Stoppe entschuldigt sich für SC-Einsatz

Während der Sprung von Wittmann nach vorne also auf mehrere Faktoren zurückzuführen ist, war der anschließende Safety-Car-Einsatz ein Fehler von Sven Stoppe. Denn er hatte angekündigt, nach einer FCY auf einen SC-Einsatz verzichten zu wollen.

Das Safety-Car durchkreuzte die Strategie von Maximilian Paul, dessen Paul-Motorsport-Lamborghini die Chance auf eine Sensation bereits verpasst hatte, denn er war gerade am Boxeneingang vorbeigefahren, als die Ansage "FCY in zehn Sekunden" ertönte. "Unsere Strategie war, noch eine Runde zu fahren", erklärt Paul gegenüber Motorsport-Total.com.

Allerdings hätte man die FCY auch ohne die Ansage antizipieren können, doch beim DTM-Neuling gab es ein Problem mit dem Funk. Damit hatte Paul Motorsport die Chance auf den nächsten Sensationssieg nach dem Nürburgring 2023 verpasst. "Verloren war aber noch nichts", sagt Paul. " Aber das Safety-Car hat unsere Strategie dann vollkommen durchkreuzt."

Grund für den SC-Einsatz war die Befürchtung, dass die Reifen zu stark abgekühlt sein könnten. Aus diesem Grund wird bei der GT-World-Challenge (GTWC) Europe grundsätzlich nach einer FCY ein Safety-Car eingesetzt, damit die Fahrer ihre Reifen wieder aufwärmen können. Andererseits gehen die Fahrer nach dem Boxenstopp mit komplett kalten Reifen auf die Strecke.
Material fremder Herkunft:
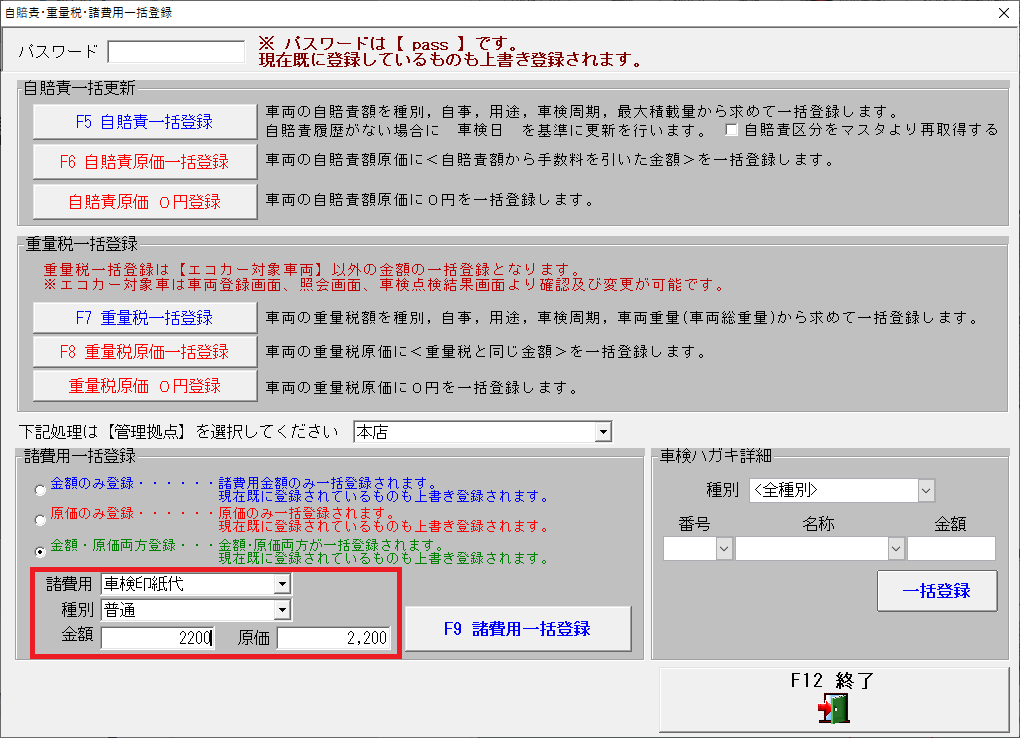This screenshot has width=1020, height=738.
Task: Click into the パスワード input field
Action: point(176,51)
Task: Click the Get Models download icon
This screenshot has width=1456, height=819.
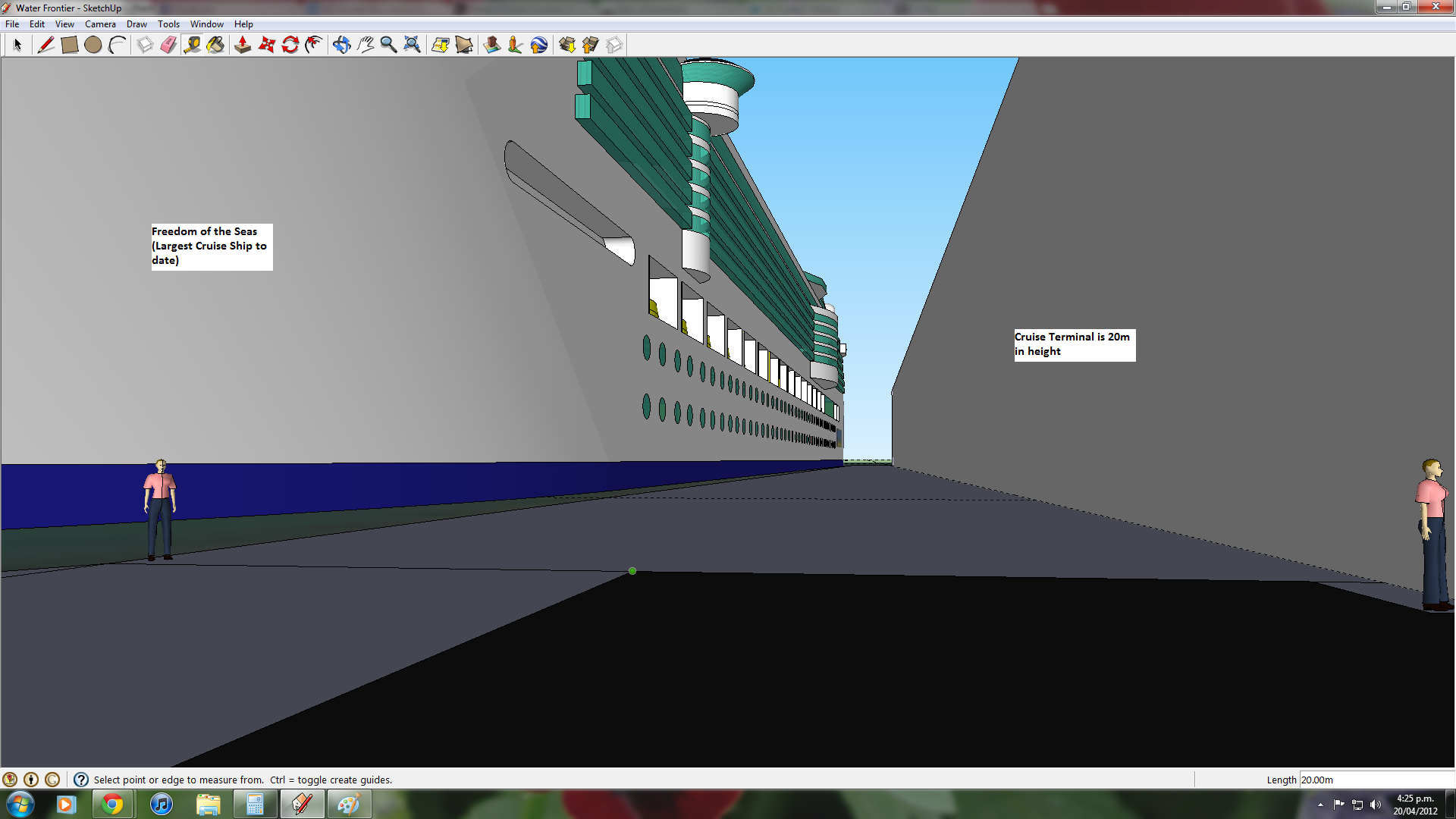Action: [566, 45]
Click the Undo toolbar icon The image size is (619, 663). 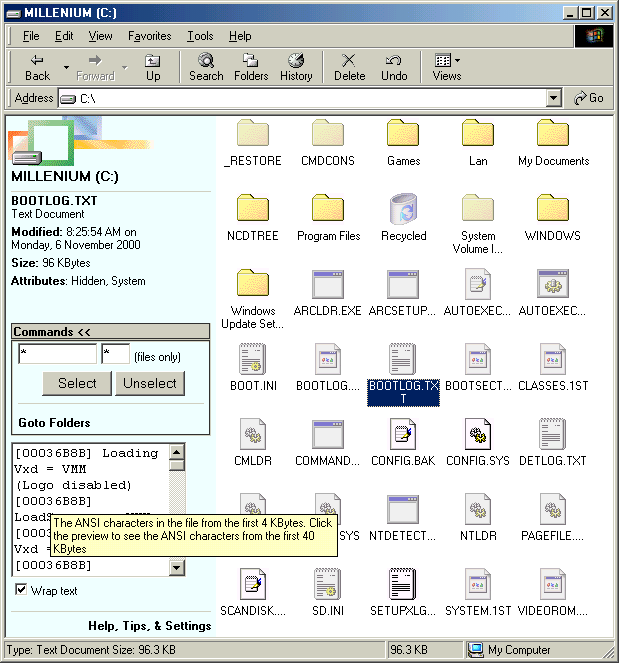point(394,67)
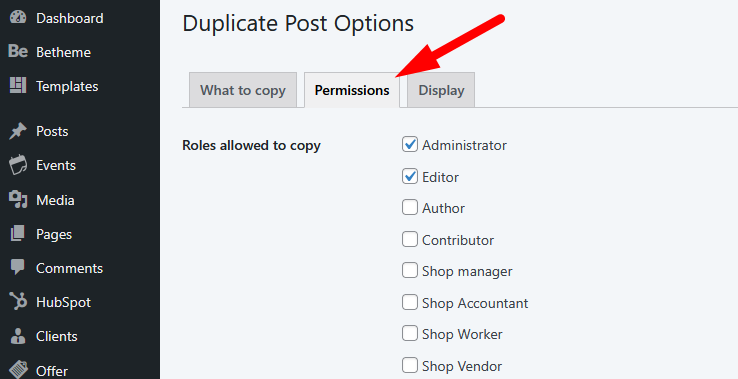Click the Clients person icon
The image size is (738, 379).
coord(18,336)
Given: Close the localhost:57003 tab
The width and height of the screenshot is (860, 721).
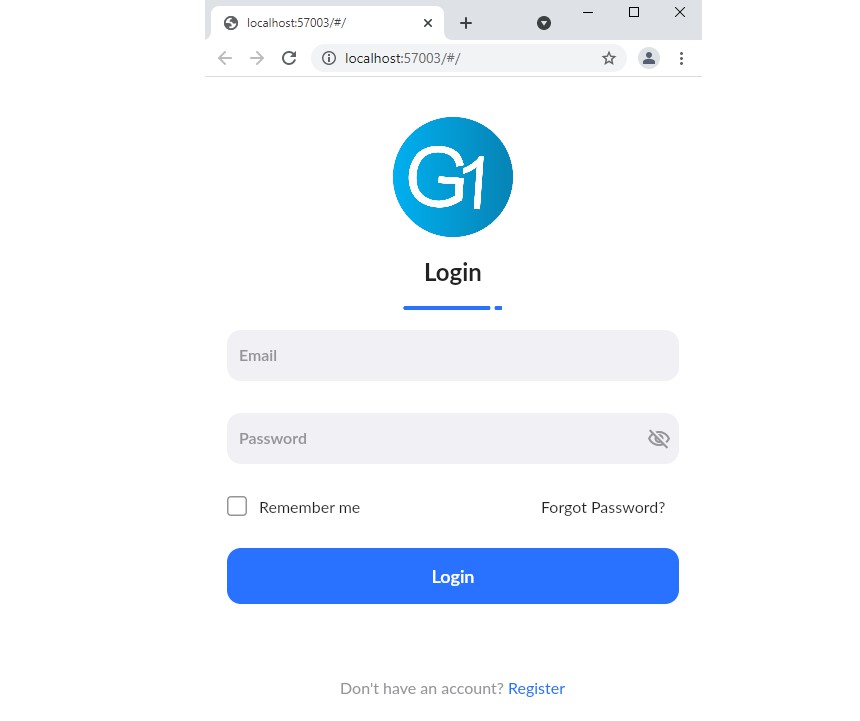Looking at the screenshot, I should [x=428, y=23].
Stoppe versicherte, dies in Zukunft nicht mehr so zu handhaben und das Rennen sofort wieder freigeben zu wollen. Diese Ankündigung kam bei den Teamchefs gut an. Stoppe genießt im Fahrerlager hohes Ansehen und wird von Fahrern und Teamchefs sehr geschätzt.

Das sagen die Fahrer

Wittmann sieht sein Glückskarma derzeit nicht ausgeglichen: "Das Pech [mit der Roten Flagge], das ich im Qualifying hatte, hatte ich im Glück bei der Strategie. Aber dann kam das Pech zurück. Das ist unglaublich." Er schied kurz vor Schluss mit Benzinmangel aus.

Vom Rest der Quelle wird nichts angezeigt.